## WHAT IS BEING ASKED:
Count the lines in the material below that contain the string "computer". How many are there? Reply with the number alone.

####

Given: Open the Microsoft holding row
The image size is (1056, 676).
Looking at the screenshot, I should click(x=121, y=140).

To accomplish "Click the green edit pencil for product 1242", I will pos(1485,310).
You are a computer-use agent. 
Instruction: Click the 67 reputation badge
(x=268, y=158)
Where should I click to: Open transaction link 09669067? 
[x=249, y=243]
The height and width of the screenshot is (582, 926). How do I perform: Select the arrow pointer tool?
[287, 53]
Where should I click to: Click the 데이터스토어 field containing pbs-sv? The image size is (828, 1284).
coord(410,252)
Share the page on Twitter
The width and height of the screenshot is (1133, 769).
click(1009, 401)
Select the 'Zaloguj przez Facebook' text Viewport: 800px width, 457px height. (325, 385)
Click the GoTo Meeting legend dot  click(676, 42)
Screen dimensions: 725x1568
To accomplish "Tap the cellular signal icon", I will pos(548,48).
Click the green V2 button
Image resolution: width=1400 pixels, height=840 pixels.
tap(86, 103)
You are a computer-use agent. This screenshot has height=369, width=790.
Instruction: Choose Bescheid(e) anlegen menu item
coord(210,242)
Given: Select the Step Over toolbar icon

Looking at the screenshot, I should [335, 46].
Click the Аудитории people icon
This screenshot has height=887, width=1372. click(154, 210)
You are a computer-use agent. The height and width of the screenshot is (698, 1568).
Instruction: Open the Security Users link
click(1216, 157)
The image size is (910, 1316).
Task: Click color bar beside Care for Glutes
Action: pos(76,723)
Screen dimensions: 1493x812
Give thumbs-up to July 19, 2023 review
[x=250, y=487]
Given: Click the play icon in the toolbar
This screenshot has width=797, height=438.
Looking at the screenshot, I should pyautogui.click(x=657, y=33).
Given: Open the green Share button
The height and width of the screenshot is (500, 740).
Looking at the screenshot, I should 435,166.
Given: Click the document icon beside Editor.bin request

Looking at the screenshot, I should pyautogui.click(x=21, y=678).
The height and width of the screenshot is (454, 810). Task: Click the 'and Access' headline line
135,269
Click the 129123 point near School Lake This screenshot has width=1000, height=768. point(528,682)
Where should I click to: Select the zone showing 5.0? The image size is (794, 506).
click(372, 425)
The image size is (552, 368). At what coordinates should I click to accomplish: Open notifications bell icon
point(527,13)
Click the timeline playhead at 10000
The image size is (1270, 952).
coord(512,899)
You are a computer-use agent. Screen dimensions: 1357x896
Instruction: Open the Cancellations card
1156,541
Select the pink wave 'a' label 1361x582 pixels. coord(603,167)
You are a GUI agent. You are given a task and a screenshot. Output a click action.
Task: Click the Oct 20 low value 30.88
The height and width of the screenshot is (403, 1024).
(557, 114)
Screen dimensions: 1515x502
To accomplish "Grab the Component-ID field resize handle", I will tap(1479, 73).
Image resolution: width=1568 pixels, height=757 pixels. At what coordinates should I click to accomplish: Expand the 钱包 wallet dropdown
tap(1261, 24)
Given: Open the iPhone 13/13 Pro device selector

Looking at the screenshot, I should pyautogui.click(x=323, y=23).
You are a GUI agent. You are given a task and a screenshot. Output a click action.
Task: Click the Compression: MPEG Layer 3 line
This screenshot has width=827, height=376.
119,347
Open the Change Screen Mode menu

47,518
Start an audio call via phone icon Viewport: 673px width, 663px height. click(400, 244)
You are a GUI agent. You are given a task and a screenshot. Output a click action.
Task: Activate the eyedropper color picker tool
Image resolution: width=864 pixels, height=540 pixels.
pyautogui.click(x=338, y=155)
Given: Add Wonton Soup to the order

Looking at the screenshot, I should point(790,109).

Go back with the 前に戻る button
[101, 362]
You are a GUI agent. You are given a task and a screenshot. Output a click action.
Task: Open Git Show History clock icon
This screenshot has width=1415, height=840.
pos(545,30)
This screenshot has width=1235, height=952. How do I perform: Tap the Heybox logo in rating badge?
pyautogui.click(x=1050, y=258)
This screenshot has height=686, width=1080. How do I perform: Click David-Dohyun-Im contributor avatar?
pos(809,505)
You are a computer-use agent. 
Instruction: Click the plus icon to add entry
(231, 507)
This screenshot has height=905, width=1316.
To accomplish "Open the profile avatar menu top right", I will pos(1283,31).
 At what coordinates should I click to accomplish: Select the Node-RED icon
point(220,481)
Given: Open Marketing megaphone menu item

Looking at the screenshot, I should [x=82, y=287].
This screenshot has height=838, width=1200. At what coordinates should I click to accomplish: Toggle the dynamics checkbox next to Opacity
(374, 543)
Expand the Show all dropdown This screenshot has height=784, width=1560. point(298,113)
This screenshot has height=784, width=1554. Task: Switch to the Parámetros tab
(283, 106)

####

## EXERCISE OUTPUT:
5